This week brought the news that, following testing by the Food Safety and Standards Authority of India (FSSAI), some 27,402t or US$49.8m of Nestlé's Maggi noodles had to be recalled from the market due to allegedly high levels of lead. But what do you do with 27,402t of noodles deemed unsafe for human consumption?

The solution was incineration. Five cement plants will take 40 days, which started on 9 June 2015, to consume all of the noodles as an alternative fuel. "This was the most environment-friendly solution to destroy the recalled noodles," said Luca Fichera, executive vice president of Nestlé's supply chain in India.

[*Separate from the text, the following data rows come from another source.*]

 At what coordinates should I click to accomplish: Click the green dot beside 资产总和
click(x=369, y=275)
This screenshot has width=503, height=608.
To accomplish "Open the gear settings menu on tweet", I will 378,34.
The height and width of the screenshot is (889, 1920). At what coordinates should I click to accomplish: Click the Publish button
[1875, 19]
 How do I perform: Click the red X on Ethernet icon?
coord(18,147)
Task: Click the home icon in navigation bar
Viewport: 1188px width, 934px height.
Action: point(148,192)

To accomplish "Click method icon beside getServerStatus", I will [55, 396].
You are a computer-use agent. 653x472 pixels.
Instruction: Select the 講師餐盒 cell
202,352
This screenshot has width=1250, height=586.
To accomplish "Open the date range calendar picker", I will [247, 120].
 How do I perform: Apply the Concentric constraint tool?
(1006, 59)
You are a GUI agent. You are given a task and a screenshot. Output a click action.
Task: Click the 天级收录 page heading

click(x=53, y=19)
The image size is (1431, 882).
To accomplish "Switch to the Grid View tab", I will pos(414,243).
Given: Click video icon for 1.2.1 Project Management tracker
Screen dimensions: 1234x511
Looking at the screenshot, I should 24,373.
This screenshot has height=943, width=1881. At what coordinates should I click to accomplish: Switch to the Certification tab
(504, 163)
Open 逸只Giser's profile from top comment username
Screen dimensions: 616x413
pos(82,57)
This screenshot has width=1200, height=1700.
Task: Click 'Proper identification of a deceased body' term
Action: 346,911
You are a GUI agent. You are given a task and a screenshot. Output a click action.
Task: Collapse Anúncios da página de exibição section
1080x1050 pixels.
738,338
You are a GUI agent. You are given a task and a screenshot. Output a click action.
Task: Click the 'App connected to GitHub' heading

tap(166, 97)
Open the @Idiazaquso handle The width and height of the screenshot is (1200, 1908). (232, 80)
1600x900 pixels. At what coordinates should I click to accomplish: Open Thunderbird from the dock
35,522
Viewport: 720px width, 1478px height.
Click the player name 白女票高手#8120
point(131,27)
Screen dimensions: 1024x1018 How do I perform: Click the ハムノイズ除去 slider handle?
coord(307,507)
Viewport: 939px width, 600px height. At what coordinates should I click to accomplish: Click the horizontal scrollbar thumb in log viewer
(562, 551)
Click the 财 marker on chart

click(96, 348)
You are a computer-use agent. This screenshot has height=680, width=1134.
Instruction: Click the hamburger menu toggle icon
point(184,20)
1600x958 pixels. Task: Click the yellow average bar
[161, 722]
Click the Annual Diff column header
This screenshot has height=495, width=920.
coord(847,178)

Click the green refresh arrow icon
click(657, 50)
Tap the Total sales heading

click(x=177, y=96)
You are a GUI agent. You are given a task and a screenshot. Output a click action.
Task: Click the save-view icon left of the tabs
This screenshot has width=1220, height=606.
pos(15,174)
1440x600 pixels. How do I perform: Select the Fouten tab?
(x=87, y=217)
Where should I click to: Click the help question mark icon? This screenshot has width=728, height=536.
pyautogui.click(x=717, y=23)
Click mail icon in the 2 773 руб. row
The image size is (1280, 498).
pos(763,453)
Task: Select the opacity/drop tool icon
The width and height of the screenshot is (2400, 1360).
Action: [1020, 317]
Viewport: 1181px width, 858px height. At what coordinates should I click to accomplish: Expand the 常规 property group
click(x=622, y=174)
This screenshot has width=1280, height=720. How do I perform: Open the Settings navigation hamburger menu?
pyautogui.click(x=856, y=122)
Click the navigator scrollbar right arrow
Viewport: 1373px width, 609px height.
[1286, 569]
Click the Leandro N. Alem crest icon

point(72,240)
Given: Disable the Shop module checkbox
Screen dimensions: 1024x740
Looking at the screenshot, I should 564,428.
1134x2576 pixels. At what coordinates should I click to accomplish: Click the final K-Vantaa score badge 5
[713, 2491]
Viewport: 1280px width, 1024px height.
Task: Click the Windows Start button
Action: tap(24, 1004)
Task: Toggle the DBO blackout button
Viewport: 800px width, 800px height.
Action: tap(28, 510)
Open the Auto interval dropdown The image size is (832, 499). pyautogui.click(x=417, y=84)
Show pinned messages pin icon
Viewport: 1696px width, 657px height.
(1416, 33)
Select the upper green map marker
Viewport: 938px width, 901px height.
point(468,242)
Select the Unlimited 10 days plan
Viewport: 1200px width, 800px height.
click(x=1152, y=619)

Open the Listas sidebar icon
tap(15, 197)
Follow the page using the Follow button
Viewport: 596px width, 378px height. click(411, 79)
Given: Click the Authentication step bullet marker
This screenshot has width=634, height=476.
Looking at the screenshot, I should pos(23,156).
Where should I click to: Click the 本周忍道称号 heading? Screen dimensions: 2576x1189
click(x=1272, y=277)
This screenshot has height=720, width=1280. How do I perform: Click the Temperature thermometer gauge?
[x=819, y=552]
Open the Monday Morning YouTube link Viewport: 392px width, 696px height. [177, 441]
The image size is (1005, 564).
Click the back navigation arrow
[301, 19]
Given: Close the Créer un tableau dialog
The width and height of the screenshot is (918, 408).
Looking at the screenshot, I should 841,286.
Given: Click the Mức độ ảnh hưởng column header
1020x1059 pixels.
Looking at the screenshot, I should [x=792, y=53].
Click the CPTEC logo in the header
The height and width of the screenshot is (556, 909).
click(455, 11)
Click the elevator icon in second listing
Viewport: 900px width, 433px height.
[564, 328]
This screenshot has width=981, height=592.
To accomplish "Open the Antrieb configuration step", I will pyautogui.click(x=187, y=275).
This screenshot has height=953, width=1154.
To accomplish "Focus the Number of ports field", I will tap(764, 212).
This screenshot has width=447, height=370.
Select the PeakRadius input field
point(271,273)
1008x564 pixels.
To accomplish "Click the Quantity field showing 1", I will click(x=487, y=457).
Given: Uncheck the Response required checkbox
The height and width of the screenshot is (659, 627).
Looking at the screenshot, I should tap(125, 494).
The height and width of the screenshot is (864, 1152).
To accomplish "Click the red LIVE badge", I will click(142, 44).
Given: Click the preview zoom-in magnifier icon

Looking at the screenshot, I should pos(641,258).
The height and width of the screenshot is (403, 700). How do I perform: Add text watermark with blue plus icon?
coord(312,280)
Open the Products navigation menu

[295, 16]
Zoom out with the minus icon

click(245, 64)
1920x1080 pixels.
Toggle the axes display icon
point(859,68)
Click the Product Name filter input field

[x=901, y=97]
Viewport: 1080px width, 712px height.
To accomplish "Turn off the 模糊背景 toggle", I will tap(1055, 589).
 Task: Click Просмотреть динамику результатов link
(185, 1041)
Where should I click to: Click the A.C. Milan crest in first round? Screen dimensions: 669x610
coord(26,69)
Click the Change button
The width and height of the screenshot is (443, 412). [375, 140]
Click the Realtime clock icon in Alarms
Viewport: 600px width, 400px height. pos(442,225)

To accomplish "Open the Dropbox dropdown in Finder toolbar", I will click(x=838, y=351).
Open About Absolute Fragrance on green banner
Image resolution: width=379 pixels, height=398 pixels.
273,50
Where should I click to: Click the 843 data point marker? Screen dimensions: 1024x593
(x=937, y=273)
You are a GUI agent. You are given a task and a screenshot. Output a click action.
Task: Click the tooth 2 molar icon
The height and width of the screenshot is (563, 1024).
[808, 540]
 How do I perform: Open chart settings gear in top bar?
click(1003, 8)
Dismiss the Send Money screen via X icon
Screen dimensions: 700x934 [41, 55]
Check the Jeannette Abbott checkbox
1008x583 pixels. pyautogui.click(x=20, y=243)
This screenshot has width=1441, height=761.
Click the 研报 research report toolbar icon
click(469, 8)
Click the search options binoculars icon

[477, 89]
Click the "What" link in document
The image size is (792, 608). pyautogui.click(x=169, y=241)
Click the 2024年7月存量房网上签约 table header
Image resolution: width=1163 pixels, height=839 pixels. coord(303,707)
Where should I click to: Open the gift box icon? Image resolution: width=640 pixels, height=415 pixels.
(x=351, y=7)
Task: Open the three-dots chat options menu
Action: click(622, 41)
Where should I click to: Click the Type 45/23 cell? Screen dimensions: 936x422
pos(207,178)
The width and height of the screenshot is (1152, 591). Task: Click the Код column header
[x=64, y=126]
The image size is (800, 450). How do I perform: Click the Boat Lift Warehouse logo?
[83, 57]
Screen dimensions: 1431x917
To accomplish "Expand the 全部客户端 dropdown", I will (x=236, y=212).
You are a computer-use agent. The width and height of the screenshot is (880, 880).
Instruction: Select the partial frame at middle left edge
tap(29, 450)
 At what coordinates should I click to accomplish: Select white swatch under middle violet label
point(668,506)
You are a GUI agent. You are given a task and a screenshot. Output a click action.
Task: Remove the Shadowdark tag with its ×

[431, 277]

India's fuel supply is notoriously unreliable. Coal is the dominant fuel used for cement and power production in India, however, supplies have been inconstant in terms of both quality and quantity for some time now. To shore up the coal supply, the government cancelled, reallocated and auctioned 214 of the 218 coal blocks in India, starting in September 2014. According to local media, Coal India, which still operates most of the blocks, is now expected to increase its coal production capacity by as much as 60Mt in 2015, following 7% production growth in the 2014 - 2015 financial year. However, there is still a major coal shortage in the country and recent reports by India's coal ministry suggest that the new coal linkages will increase coal costs. The new coal linkage process will see sales go via an auction system instead of a static price. Coal costs for cement producers are expected to rise by as much as 25% as a result.

Given India's long-standing fuel supply problems, its cement producers may wish to learn from the use of Nestlé's Maggi noodles as alternative fuels in cement plants. Instead of viewing the coal shortage as a challenge, it might instead be considered an opportunity to increase alternative fuel use, reducing costs and moving to more environmentally-friendly cement production. In addition to the standard industrial, municipal and household waste, among others, India might look to use some of the large quantities of waste biomass that must surely be produced from its agricultural sector. Like the game, 'Hungry, hungry hippos,' India's cement plants could consume a wide variety of nearby wastes in place of coal.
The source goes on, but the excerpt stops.